Как евангельское греческое ὀνομα /онома/ «имя» родственно νομός /номос/ «закон, порядок», так и евангельский λόγος /логос/ «слово, смысл» корнесловно родствен латинскому lēx /лекс/ «слово закона; закон». В Древнем Риме начала нашей эры многие императоры мнили себя богами, боролись с Логосом-Словом Христом, вот и провозгласили формулу человеческой гордыни: «мое слово – закон!». Оба имени, λόγος и lēx, согласно данным этимологов, восходят к единому древнему корню*leǵ- «собирать воедино, сочетать». Повторим еще раз: совокупность взаимосвязанных имен внутреннего лексикона языковой личности представляет собой сердечные скрижали Закона. Этим-то внутренним законом и руководствуется каждая личность в переживаниях, мыслях, речевых действиях и поступках на жизненном пути. Надо ли помогать детям в школе приводить в порядок свой внутренний лексикон, то есть осмыслять то законодательство, которым они вольно или невольно руководствуются? – По-моему, это и есть главное дело каждого воспитателя, учителя и наставника, включая, кстати, и родителей.

Каждый из нас, с одной стороны, представляет из себя рассудочного судью-законника, руководствующегося в своих приговорах собственным внутренним лексиконом. С другой стороны, мы еще и адвокаты, занимающиеся оправданием своих приговоров и защитой суждений собственного «эго». Латинское «ад воко» переводится как «взываю (воко) к (ад)». Плодом внутреннего, основанного на собственном лексиконе, суда всегда бывает осуждение других: тех, кто с тобой не согласен, или кто обличает тебя. Результатом внешнего призыва к правосудию на основе того же лексикона бывает само оправдательная речь. Суть таких речей сводится к «я ни в чем не виноват и прав, в отличие от них, худших меня и во всем виноватых».

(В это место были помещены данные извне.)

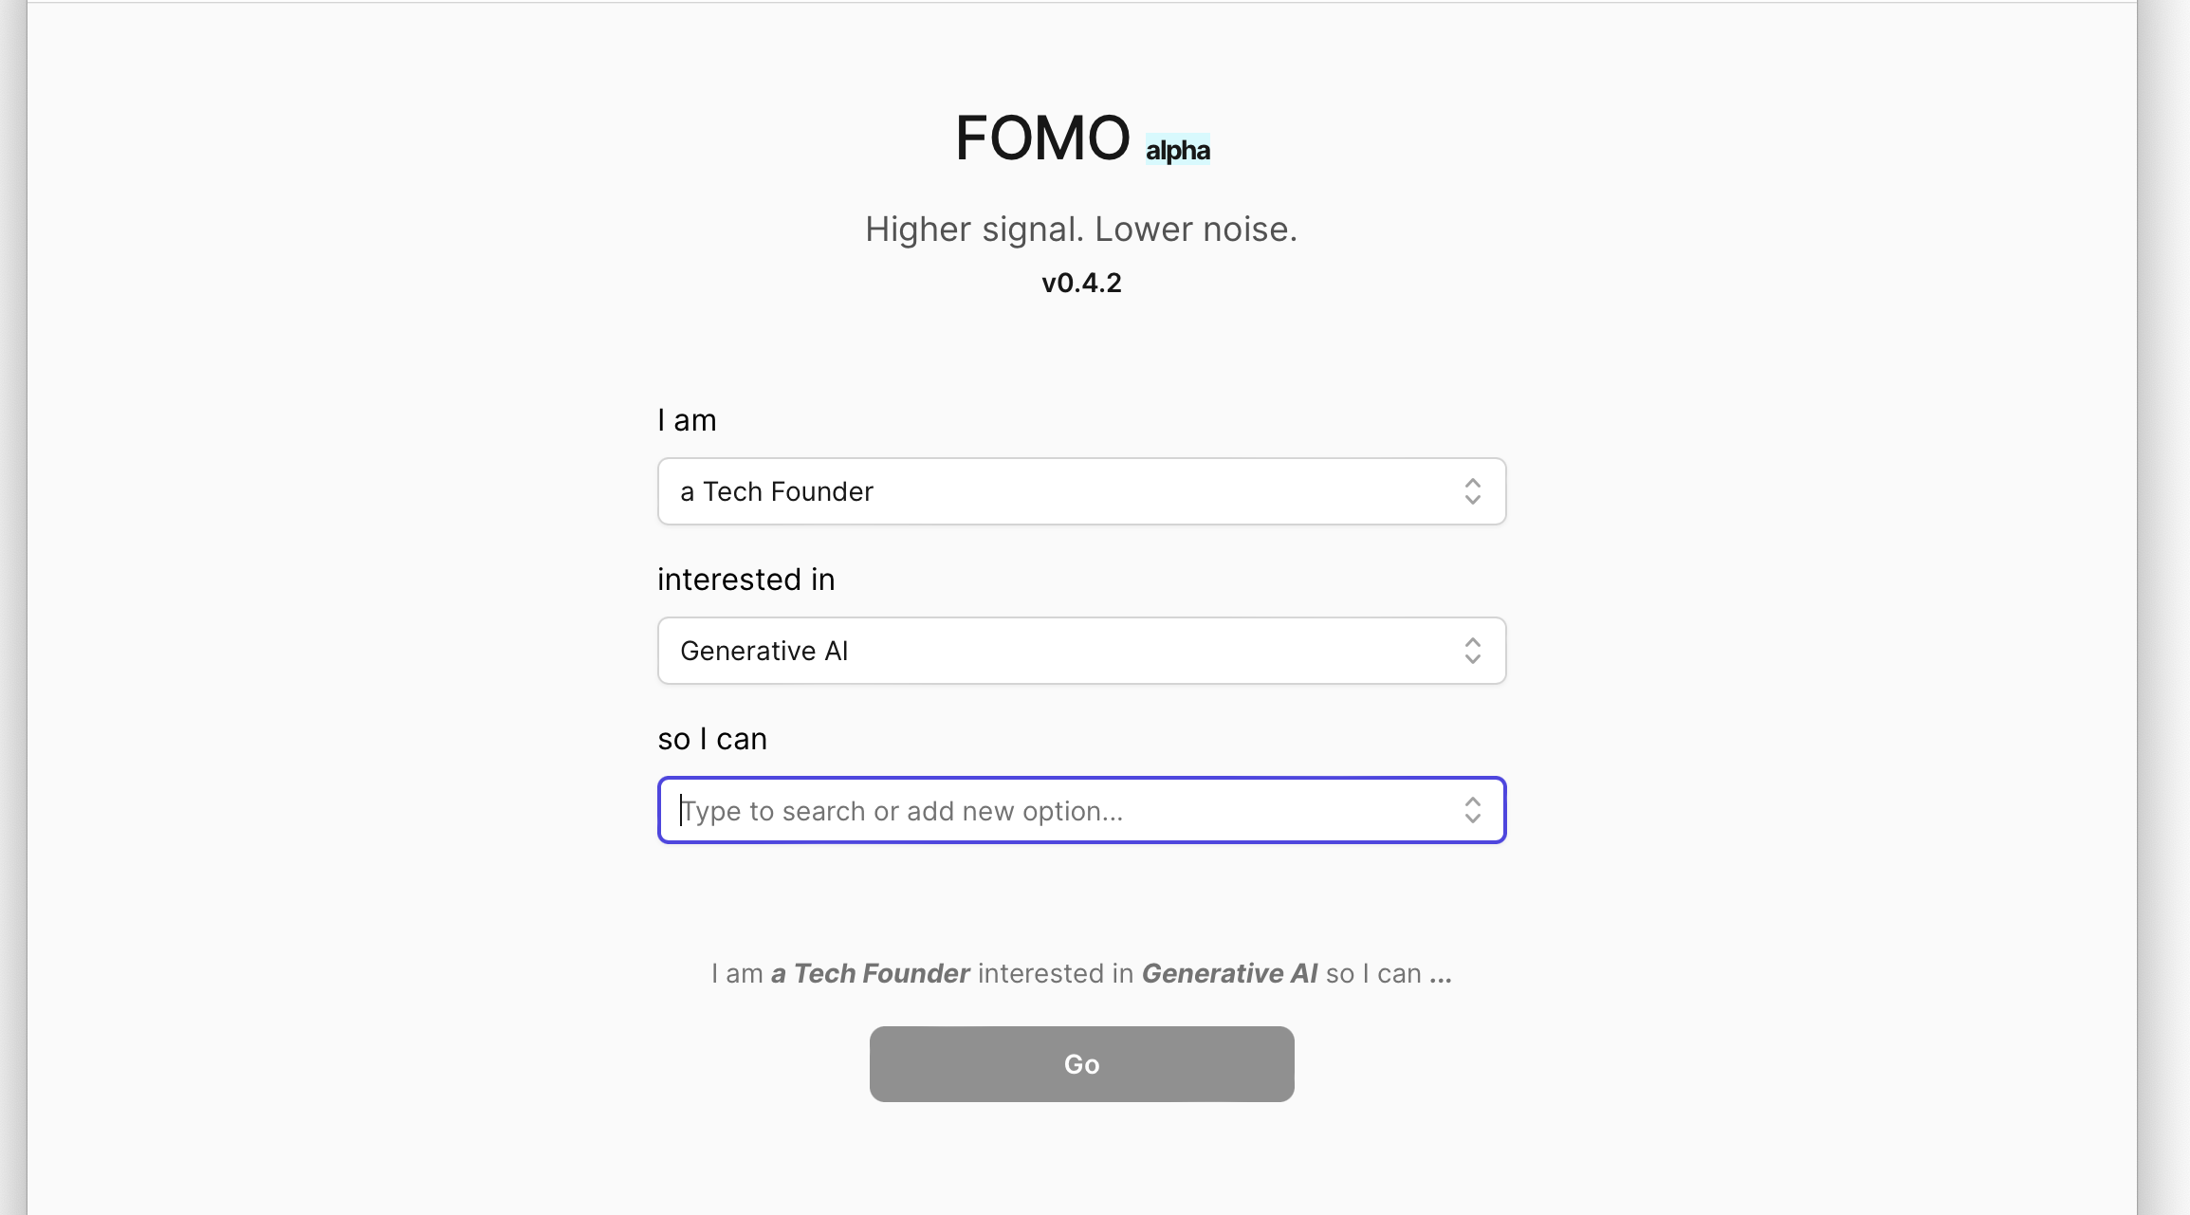The image size is (2190, 1215).
Task: Open the 'interested in' dropdown
Action: click(1081, 651)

В мышлении, внутренней речи и во внешней речевой деятельности постоянно происходит диалог внутреннего судьи-рассудка с Логосом Христом. В этот внутренний диалог постоянно вмешивается гневный голос негодующих ветхозаветных общественников: «Глагола же Ему Пилат: мне ли не глаголеши; Не веси ли, яко власть имам распяти Тя и власть имам пустити Тя; Отвеща Иисус: не имаши власти ни единыя на Мне, аще не бы ти дано свыше: сего ради предавый Мя тебе болий грех имать. От сего искаше Пилат пустити Его. Иудее же вопияху, глаголюще: аще Сего пустиши, неси друг кесарев: всяк, яже царя себе творит, противится кесарю» (Ин.19:10-12).